Teile und herrsche. Die Herrschenden befördern ja geradezu die Radikalisierung und Spaltung der Gesellschaft; sie ist gewollt. Wer millionenfach Menschen anderer Kulturkreise ins Land lässt und ihnen kein nachhaltiges Angebot macht oder sie auch „zwingt“, sich zu assimilieren, der befördert Fremdenhass. Wer eine Lobbyistin der Fleisch- und Agrar-Industrie zur Bundesministerin für Ernährung und Landwirtschaft macht, eine Ministerin, die sich politisch nur in Zeitlupe bewegt, der befördert eine Radikalisierung der Tierschützer. Wer die dramatische Klimaveränderung negiert oder verharmlost und politische Entscheidungen nur soweit trifft, dass es den Verbrauchern fossiler Energien nicht weh tut, befördert eine Radikalisierung der Klima-Bewegung.
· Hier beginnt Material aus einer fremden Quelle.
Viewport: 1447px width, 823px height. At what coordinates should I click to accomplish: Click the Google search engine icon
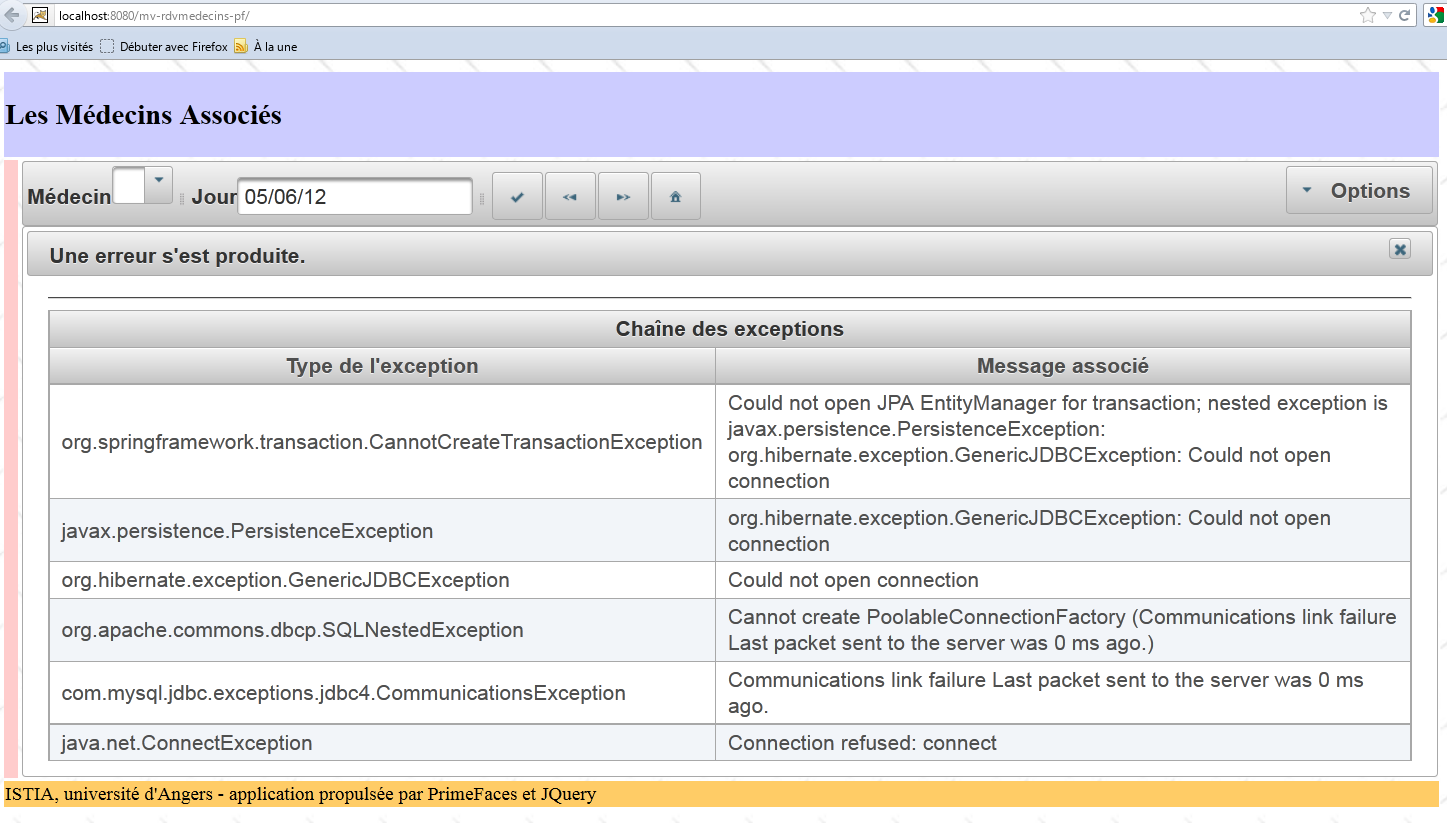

Wer sich in der Pandemie nicht offen und argumentativ mit Skeptikern der Corona-und Impf-Maßnahmen auseinandersetzt und sie verbal in eine Ecke mit Spinnern und Psychopathen stellt, der befördert eine Radikalisierung der Corona- und Impf-Skeptiker.
Damit die Mehrheit der Bevölkerung bei der nächsten Wahl wieder CDU, CSU, DIE GRÜNEN, DIE LINKEN, FDP, SPD und AFD wählt oder nicht zur Wahl geht, wird über eine bewusst beförderte Radikalisierung bestimmter Bevölkerungsgruppen die Gesellschaft gespalten und die Mehrheit verängstigt.
Die radikalisierten Bevölkerungsteile durchschauen dies leider nicht und „spielen“ das „Spiel“ der Herrschenden mit.